◆ **Objective**:
Show each line of the material below that contains the word "This".

━━ Excerpted records

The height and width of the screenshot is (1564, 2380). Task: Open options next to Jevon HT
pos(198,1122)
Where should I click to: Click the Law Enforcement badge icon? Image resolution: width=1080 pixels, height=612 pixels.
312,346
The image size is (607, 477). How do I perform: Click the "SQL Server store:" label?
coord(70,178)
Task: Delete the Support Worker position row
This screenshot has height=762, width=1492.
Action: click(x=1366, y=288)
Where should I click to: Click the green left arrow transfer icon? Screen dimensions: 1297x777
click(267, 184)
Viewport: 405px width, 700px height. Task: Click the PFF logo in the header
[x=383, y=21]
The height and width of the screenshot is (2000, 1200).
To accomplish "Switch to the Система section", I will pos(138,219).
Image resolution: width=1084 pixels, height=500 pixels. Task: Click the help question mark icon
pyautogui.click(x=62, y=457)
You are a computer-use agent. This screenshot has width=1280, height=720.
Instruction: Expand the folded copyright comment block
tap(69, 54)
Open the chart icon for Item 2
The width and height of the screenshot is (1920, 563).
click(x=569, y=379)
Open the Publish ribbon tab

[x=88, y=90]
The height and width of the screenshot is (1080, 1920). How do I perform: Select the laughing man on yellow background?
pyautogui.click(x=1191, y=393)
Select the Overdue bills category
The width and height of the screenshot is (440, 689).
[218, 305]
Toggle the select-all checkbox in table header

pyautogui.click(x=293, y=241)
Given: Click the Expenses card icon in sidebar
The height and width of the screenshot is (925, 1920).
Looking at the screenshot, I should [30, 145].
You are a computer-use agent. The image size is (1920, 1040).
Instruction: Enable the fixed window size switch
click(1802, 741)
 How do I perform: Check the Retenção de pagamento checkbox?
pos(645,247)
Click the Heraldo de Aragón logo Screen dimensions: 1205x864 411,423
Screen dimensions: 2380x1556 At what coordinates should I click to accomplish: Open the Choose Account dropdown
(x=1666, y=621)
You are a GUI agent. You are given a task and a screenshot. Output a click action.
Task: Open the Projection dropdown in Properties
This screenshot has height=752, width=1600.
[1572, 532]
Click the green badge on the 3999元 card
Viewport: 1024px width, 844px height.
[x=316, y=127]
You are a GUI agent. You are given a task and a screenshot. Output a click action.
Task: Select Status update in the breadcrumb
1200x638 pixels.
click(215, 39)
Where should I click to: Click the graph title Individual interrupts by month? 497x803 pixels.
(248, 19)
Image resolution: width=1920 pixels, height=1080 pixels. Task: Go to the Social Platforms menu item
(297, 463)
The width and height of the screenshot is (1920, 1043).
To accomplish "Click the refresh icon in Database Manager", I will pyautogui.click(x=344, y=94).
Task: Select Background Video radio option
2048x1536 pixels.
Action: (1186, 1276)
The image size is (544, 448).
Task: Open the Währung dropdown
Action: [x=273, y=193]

━━━━

◆ **Full solution**:
This screenshot has height=762, width=1492.
You are a computer-use agent. This screenshot has width=1280, height=720.
This screenshot has height=752, width=1600.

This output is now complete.